Autodiscover service and how to disable it on-premises
For this installment of “Justin’s Tech Tip of the Week”, we will be discussing the Autodiscover service and how to disable it on-premises. This is extremely useful when you are in the midst of a migration or performing a staged migration (some users in O365 while others are still on-premises) so that it doesn’t interfere with your migrated Office 365 users and the ability of their MS Outlook clients from seamlessly connecting to and working with Office 365.
Standard, staged migrations to Office 365 from Exchange 2007, 2010, or 2013.This solution applies to:
- If you have already removed DNS entries on-premises for Autodiscover.
Does not apply to:
- Any kind of migration from Exchange 2003 or lower.
- Exchange Hybrid/Rich-Coexistence migrations (most cases)*
A common nuisance for customers as they are migrating to Office 365 is the incessant Autodiscover pop-ups that users tend to get with regard to the on-premises Exchange 2007/2010 environment.

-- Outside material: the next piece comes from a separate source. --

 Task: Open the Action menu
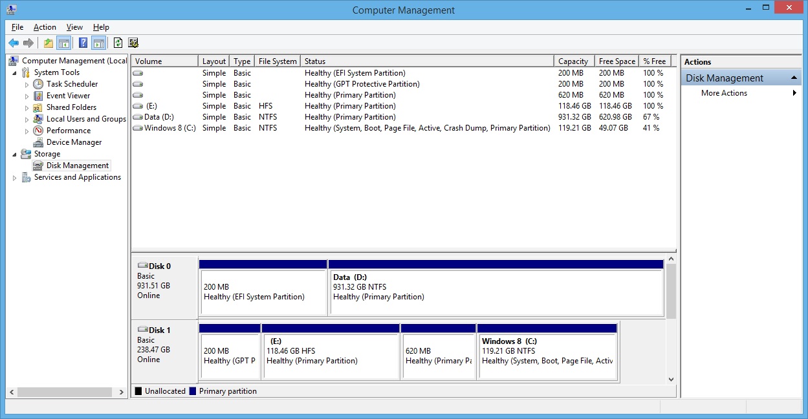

This situation may still persist even after all users have been moved to Office 365 from the on-premises environment.
The solution to this problem is to set the ClientAccessServer value for the on-premises Exchange bridgehead server to $Null. This is done via PowerShell on the on-premises Exchange server in question. PowerShell for Exchange 2007 and 2010 is also known as the Exchange Management Shell (EMS).
Here are the steps:
- Log into one of your on-premises Exchange 2007 or 2010 servers
- Open EMS (Exchange Management Shell)
- Run the following cmdlet – Get-ClientAccessServer This will query the environment and return the value of the actual, main CAS (Client Access Server) server for the environment.
- From the results in step 3, run: Set-ClientAccessServer –Identity “CASxx” –AutoDiscoverServiceInternalUri $NULL – where “CASxx” is the name of the CAS server that discovered value.